Nine homeless drug users shot dead in Afghan capital: police
By Abdul Qadir Sediqi
KABUL (Reuters) – Gunmen shot dead nine homeless drug users in the Afghan capital, officials said on Sunday, shining a light on chronic drug abuse in the world’s biggest producer of opium but a rare incident of apparently coordinated violence against addicts.
The motive for the Saturday night attack by the unidentified gunmen in Kabul was not known and police said they were investigating. The men had been sleeping in an open area and a forensic examination had shown they were drug users.

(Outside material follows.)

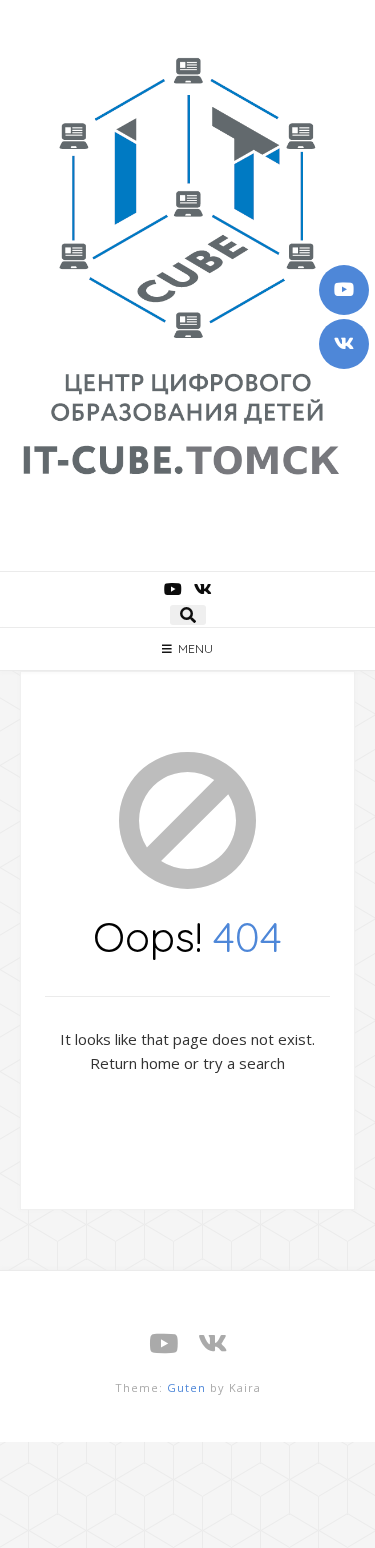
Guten (186, 1387)
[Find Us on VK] (344, 344)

“The shooting took place at the side of the Qrough mountain,” a spokesman for Kabul police, Ferdaus Faramarz, told Reuters.
There are an estimated 2.5 million drug users in Afghanistan, the Ministry of Public Health says, with most thought to addicted to heroin made from opium poppies grown in Afghanistan.
Some 20,000 drug users are homeless, with half that number in Kabul, at times straining relations with residents of some communities.
“It’s a social crisis,” said Dr Shokoor Haidari, deputy of the ministry’s counter drugs department.
The ministry can only treat 40,000 people a year but far more seek help, said Haidari.
Lack of social services, unemployment and easy access to drugs have fueled drug abuse in Afghanistan, Haidari said.
Harsh winter weather killed at least 50 homeless drug users in the past two months, the Ministry of Public Health said.
Afghanistan has been the world’s biggest producer of opium for years despite some $8.9 billion spent since 2002 by the U.S. government to stop production and trafficking in narcotics.
With compelling economic incentives and politically protected networks – from cultivators to producers and distributors – deeply entrenched, officials say there is little they can do to stop it.
The Interior Ministry this month announced the arrest of five top police officials, including the head of Kabul’s counter-narcotics force, for suspected involvement in drug trafficking.